{UAH} REASONS TO BE CHEERFUL AFTER SUCH A FOUL ELECTION
Reasons to be cheerful after such a foul election
by Hugo Gurdon, Editor-in-Chief |
November 04, 2020 03:02 PM
Conservatives have a reputation for gloom, for bleakly concluding that the world is going to hell in a handbasket, handcart, or (Wikipedia tells me), even in a handbag. But, to the contrary, I think there's a lot in the election results to prompt optimism.
This does not depend on the result of the presidential contest, which, at the time of writing, is far from settled. Much clearer is good news on Capitol Hill, where Republicans have almost certainly held the Senate. This is huge. Majority Leader Mitch McConnell, reelected with more than a 20-point margin over a candidate who spent $100 million of mostly out-of-state money to defeat him, will lead a caucus willing and able to defend America against the Democrats' constitutional vandalism.
With Republicans running the upper chamber, there will be no packing of the Supreme Court with left-liberal justices who make up the law rather than interpreting it. A textualist majority will reject legislative overreach and stymie congressional or executive arrogation of powers not granted to them by the Constitution. It will, moreover, refuse to do Congress's job for it, decline to make the difficult policy decisions that are the proper purview of elected officials, and will thus oblige the people's representatives to abandon extreme positions and compromise to pass legislation.
This is what the public demands. It is how voters want America to be.
A GOP grip on the Senate means the filibuster will be preserved. McConnell could have scrapped it during the last Congress but didn't. And he will decline to do so again. So we'll be spared from a tyranny of the majority; legislation will pass only if the parties each give ground and try actually to govern rather than treating legislative disagreement primarily as an occasion for electoral chest-thumping.
Nor, sans Democratic control, will the District of Columbia and Puerto Rico be made states simply because the party of the Left cynically calculates that this would give them four permanent seats and a majority unassailable except in once-in-a-generation cycles when there is a red wave. The Electoral College, elegantly designed by the founders to make sure all states and regions are represented in the choice of president, will also survive.

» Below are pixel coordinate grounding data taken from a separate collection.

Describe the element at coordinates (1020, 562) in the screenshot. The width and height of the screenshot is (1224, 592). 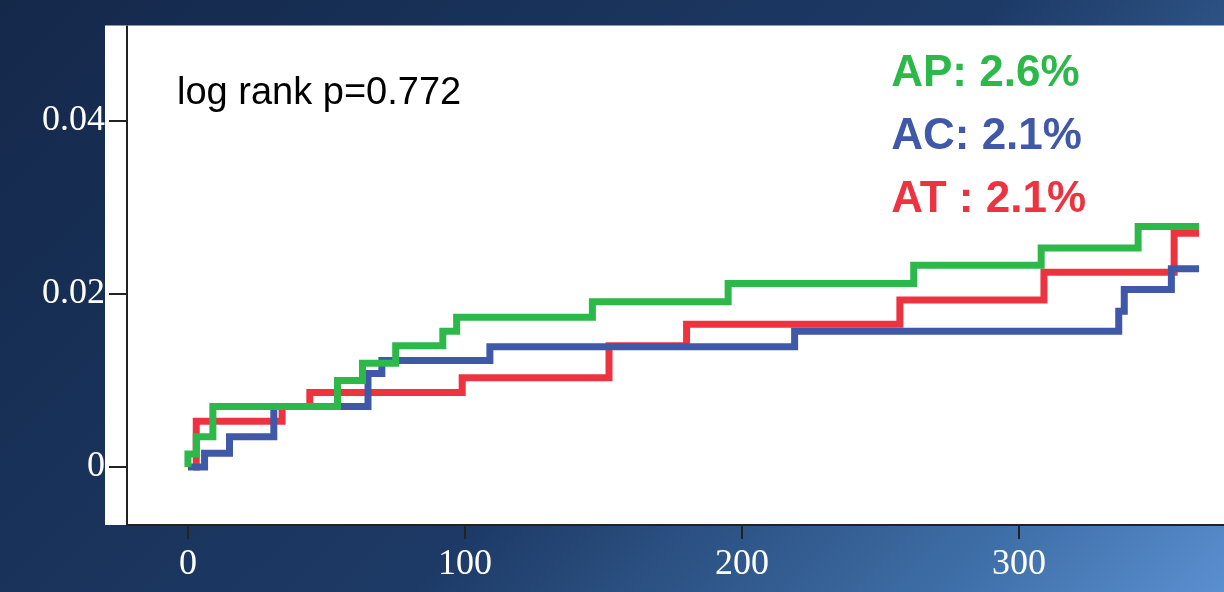
I see `x-tick-label: 300` at that location.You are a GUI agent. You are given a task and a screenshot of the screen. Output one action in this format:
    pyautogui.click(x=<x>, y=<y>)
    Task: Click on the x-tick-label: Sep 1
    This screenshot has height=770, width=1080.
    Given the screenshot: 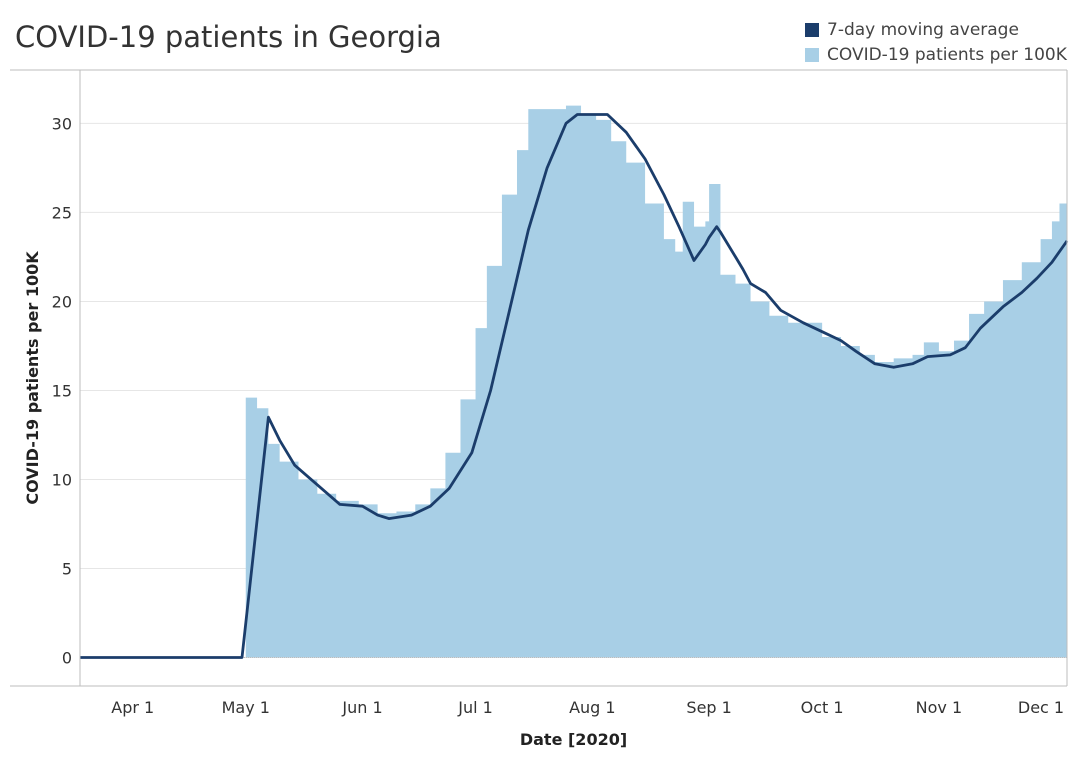 What is the action you would take?
    pyautogui.click(x=708, y=708)
     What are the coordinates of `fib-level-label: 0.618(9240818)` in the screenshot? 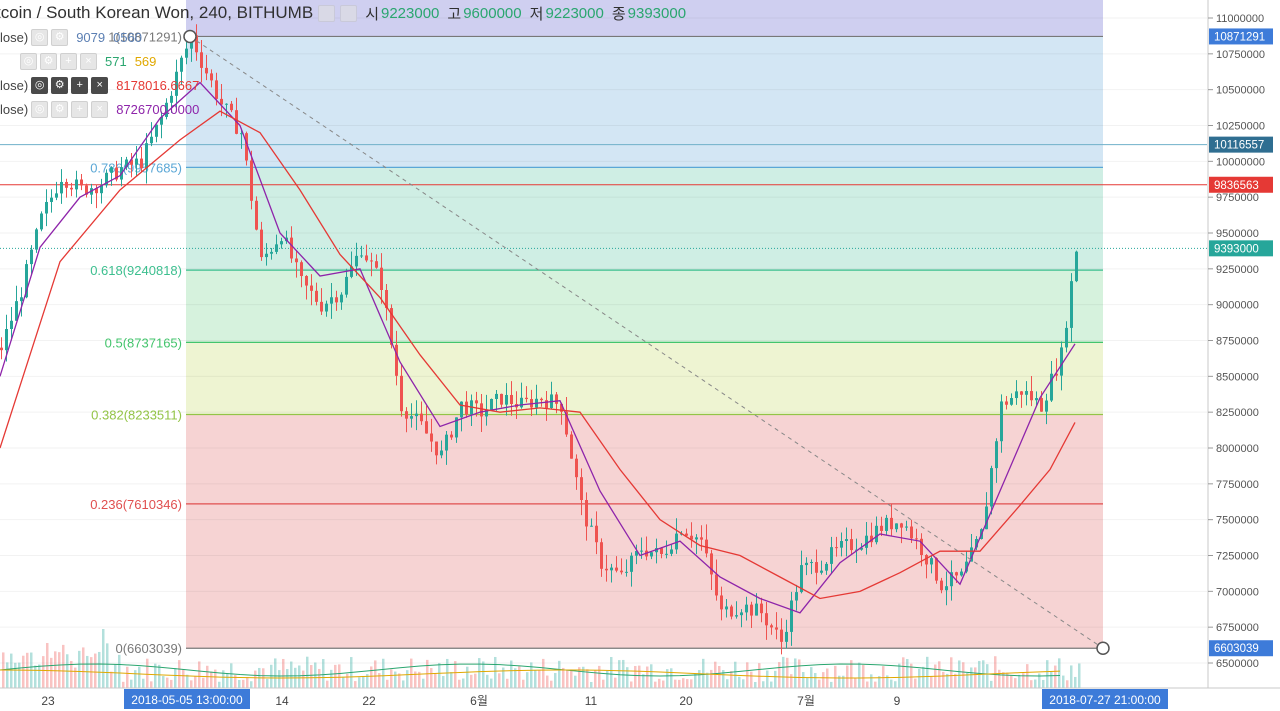 It's located at (136, 270). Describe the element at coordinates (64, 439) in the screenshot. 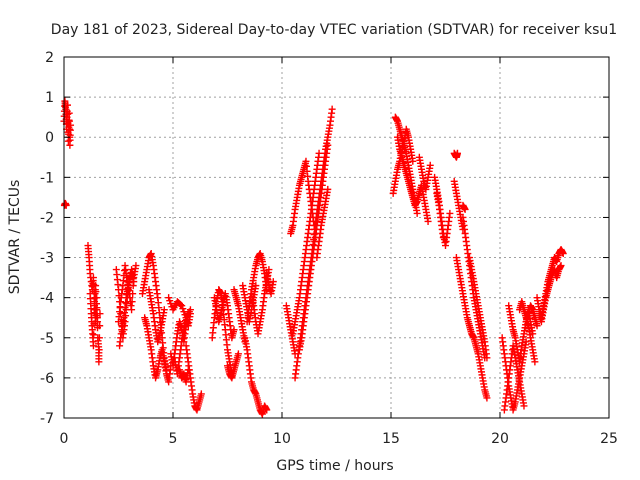

I see `x-tick-label: 0` at that location.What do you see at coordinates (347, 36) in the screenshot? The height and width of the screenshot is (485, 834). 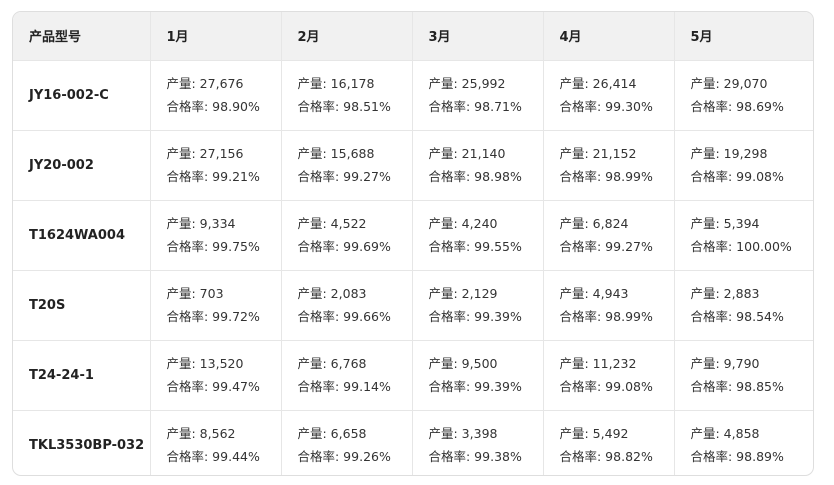 I see `header-month-2: 2月` at bounding box center [347, 36]. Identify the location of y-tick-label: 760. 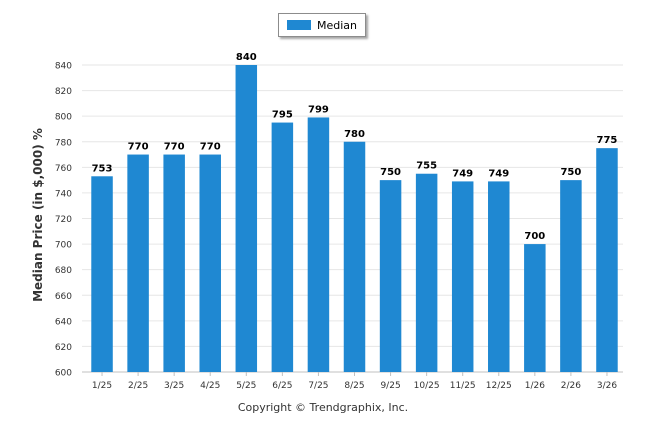
(64, 169).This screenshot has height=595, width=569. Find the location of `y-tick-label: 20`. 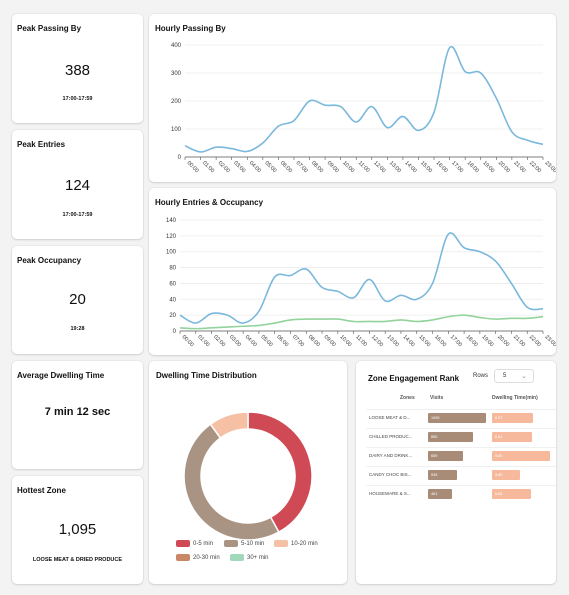

y-tick-label: 20 is located at coordinates (172, 316).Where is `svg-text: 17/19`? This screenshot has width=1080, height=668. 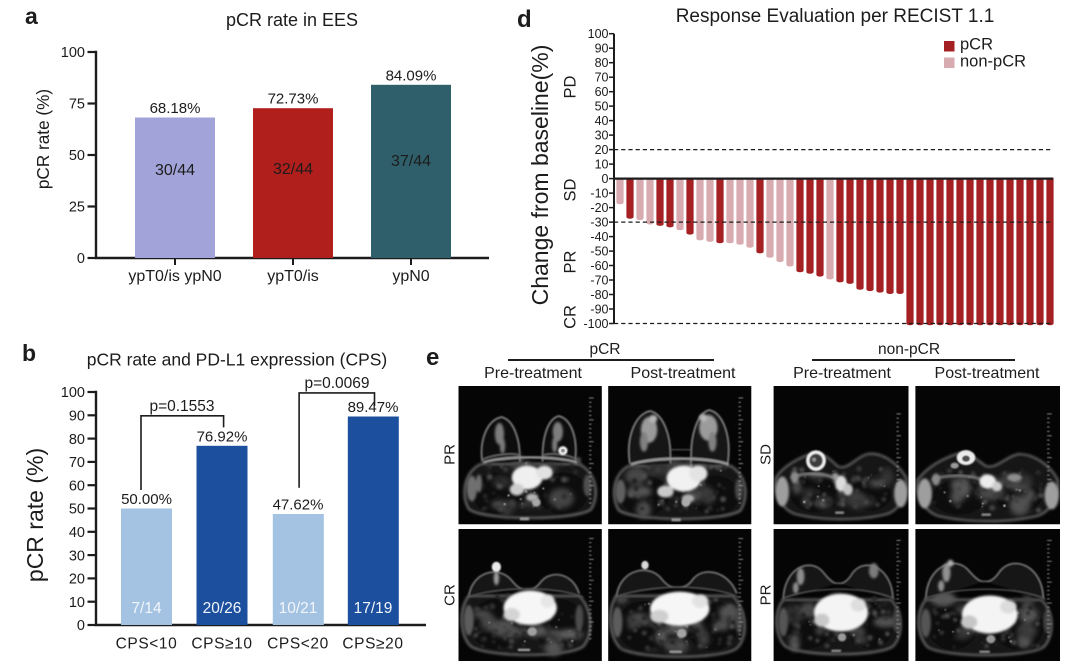 svg-text: 17/19 is located at coordinates (374, 608).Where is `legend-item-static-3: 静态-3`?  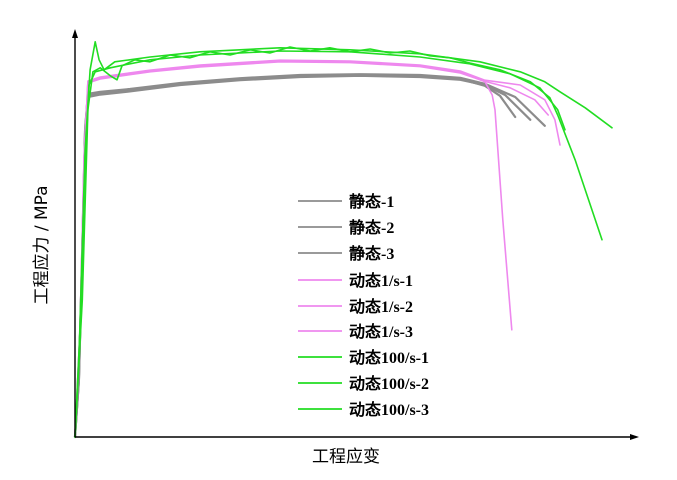 legend-item-static-3: 静态-3 is located at coordinates (346, 254).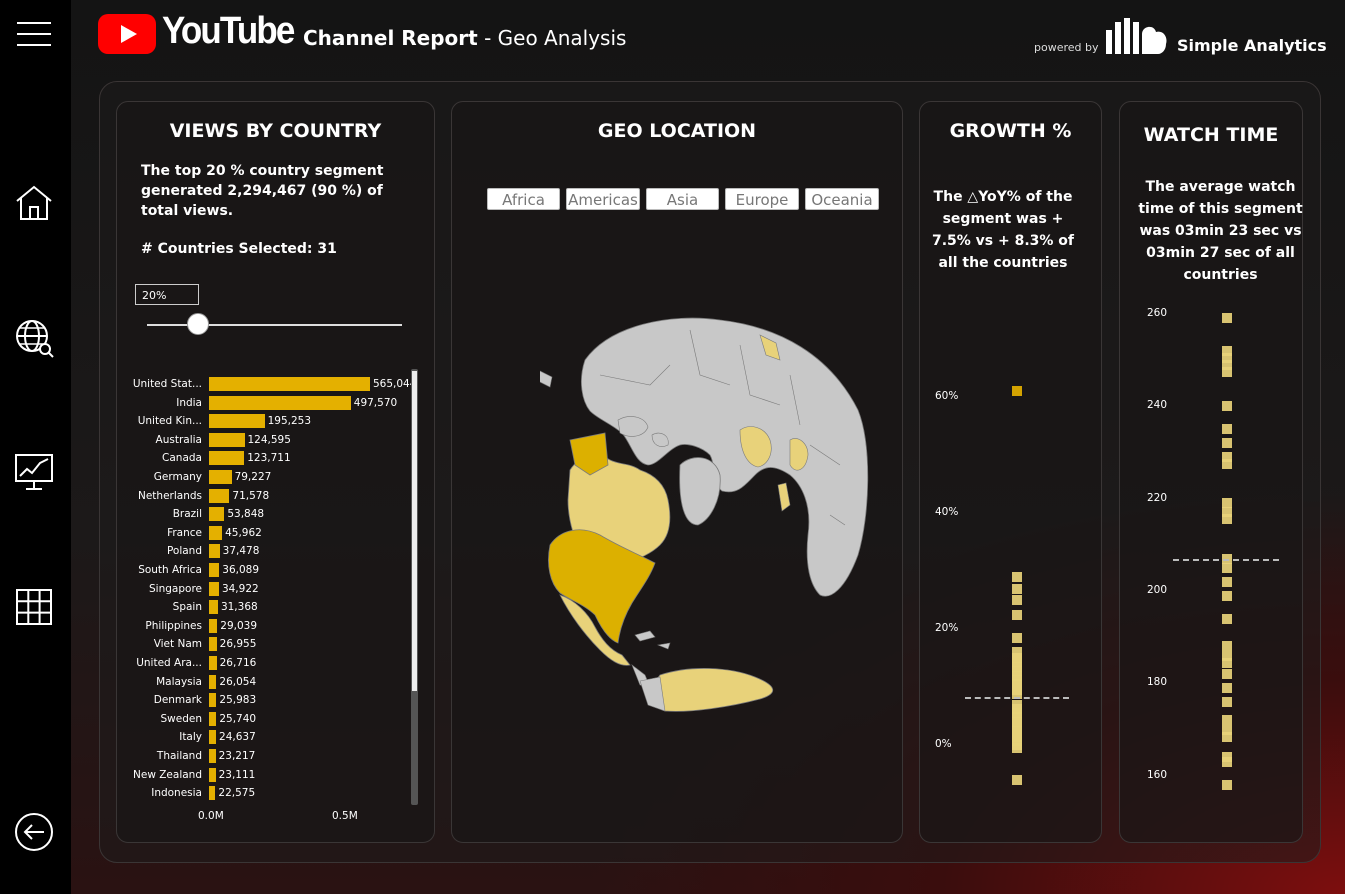  I want to click on region-filter-europe: Europe, so click(762, 199).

That's quite a checklist of desirables, to adapt a phrase. Democrats won't be able to pack the Senate or the Supreme Court, nor sack the Constitution that has served the nation so well for so long. All the Left's proposed power-grabbing in Washington will be thwarted.
What else? Remember how recently even the more cautious mainstream pollsters gave President Trump just a 10% chance of winning? A Biden landslide was joyously predicted. Democrats and pundits hoped that voters, detesting Trump as much as they themselves did, would wash his party out with him on a blue wave that radicals surfed to power. They'd then throttle businesses, restore union control over workers who've been set free, end America's energy dominance by imposing a ruinous Green New Deal, and raise taxes on the middle class while gifting a state and local tax deduction to the wealthy in states that vote blue.
Now, that's not going to happen. Oh, and California, where bad ideas usually begin, did itself and the nation a favor by stomping on regressive "progressive" proposals to hobble the gig economy and allow racial discrimination through "affirmative action."
Given how unappealing Trump is to so many people, it's perhaps a wonder that the election was close. Faced with such a flawed incumbent, Democrats could now be celebrating total control of the levers of power. Instead, they lost ground (and seats) and must look at their failure in such favorable circumstances and recognize that it's because they flirted with or promised extreme policies and connived at violent mobs whom decent people wanted stopped, not enabled. The street thugs were vandals of a traditional sort, smashing property and attacking innocent people, but voters could see they were the flip side of Democrats who wanted to be a constitutional wrecking crew.
Finally, the election sets things up nicely for Republicans in 2022 and 2024. It has prevented Democratic excesses for at least the next two years, which is the immediate benefit. But if Joe Biden squeaks into the Oval Office, historical precedent suggests Republicans would win seats in the next midterm elections. Then, two years later, the GOP presidential nominee will probably be a vigorous, age-appropriate conservative, challenging either the oldest incumbent in the history of the country, or a venomous radical who was once his vice president.